Já a TV não sabe o que é a subtileza. Há tempos, numa novela da TVI uma actriz aguentou durante dez minutos com dois sacos de plástico dizendo "Bacalhau da Noruega". A construção da cena só visava mostrar a marca. As novelas são pasto para a colocação de produtos, mas também séries ligeiras ou até dramáticas. Alguma publicidade é feita na ficção com brutalidade e insulto à integridade dos espectadores.

Até que ponto as estórias são construídas apenas para o "product placement"? Basta pensar que em todas as novelas há restaurantes, tascos, mercearias ou snack-bares com o objectivo de vender espaço publicitário. Se um anunciante quer espaço numa novela, são escritas cenas para o incluir? Há canais de cabo que já aceitam alterações nos guiões para introduzir esta publicidade não anunciada, como uma mini-série em estreia no Sci-fi Channel, Five Days to Midnight, que inclui produtos da empresa OMD Worlwide.

A empresa americana Sears pagou em 2003 um milhão de dólares para colocar produtos num "reality show" do operador generalista ABC chamado "Extreme Makeover: Home Edition", um entre muitos que apareceram agora em vários países, em que se faz a remodelação de uma casa privada de um dia para o outro.

O da ABC incluía cenas com produtos ou serviços prestados pelas Sears. Tal como as novelas, estes programas de renovação de casas são sintomáticos da intromissão do mercado na modelagem dos conteúdos. Na SIC Mulher, este programa de "reality TV" chama-se "Querido Mudei a Casa" e é igualmente uma acumulação de publicidade do princípio ao fim, desde os fornecedores das novas mobílias e acessórios aos prestadores de serviços, a que acrescem pseudo-reportagens intercaladas com empresas fornecedoras na área da decoração. Chegámos à era em que os intervalos de publicidade se transformaram em programas. Os programas são os próprios intervalos.

» **Tarefa a realizar**:
Escreva a continuação do texto sobre a colocação de produtos na televisão, começando logo após a última frase apresentada.

» **Dados fornecidos**:
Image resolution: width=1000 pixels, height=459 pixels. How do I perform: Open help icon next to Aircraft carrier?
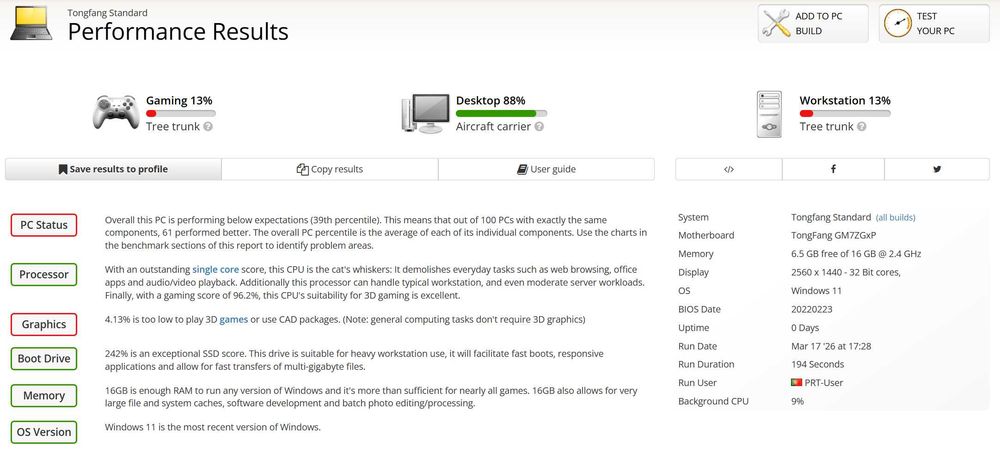539,127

» **Resposta ao exercício**:
Com as novas atitudes dos indivíduos, com o zapping e o novo zipping dos gravadores digitais (a função que permite não gravar os intervalos), a colocação de produtos no meio dos programas veio para ficar. Poderá já ser uma fonte de receitas sem a qual muitos programas de entretenimento não existiriam. Poderia Querido Mudei a Casa existir se não fosse uma espécie de "reality advertisement", "publicidade de realidade", do princípio ao fim?

Deve haver regulação. Se há regras para os intervalos, horários, etc., porque não para a colocação de produtos em programas? Ela confunde os espectadores ao mascarar o papel dos patrocinadores dos programas nos conteúdos. Mesmo com a crescente literacia audiovisual dos espectadores, deve haver regras para toda a actividade publicitária e não apenas para parte. Uma organização de consumidores americanos, a Commercial Alert, solicitou à alta autoridade local (FCC) e à Comissão Federal do Comércio que regulem a colocação de produtos por considerar que ela ofusca a linha entre publicidade e entretenimento, "uma afronta à vulgar honestidade".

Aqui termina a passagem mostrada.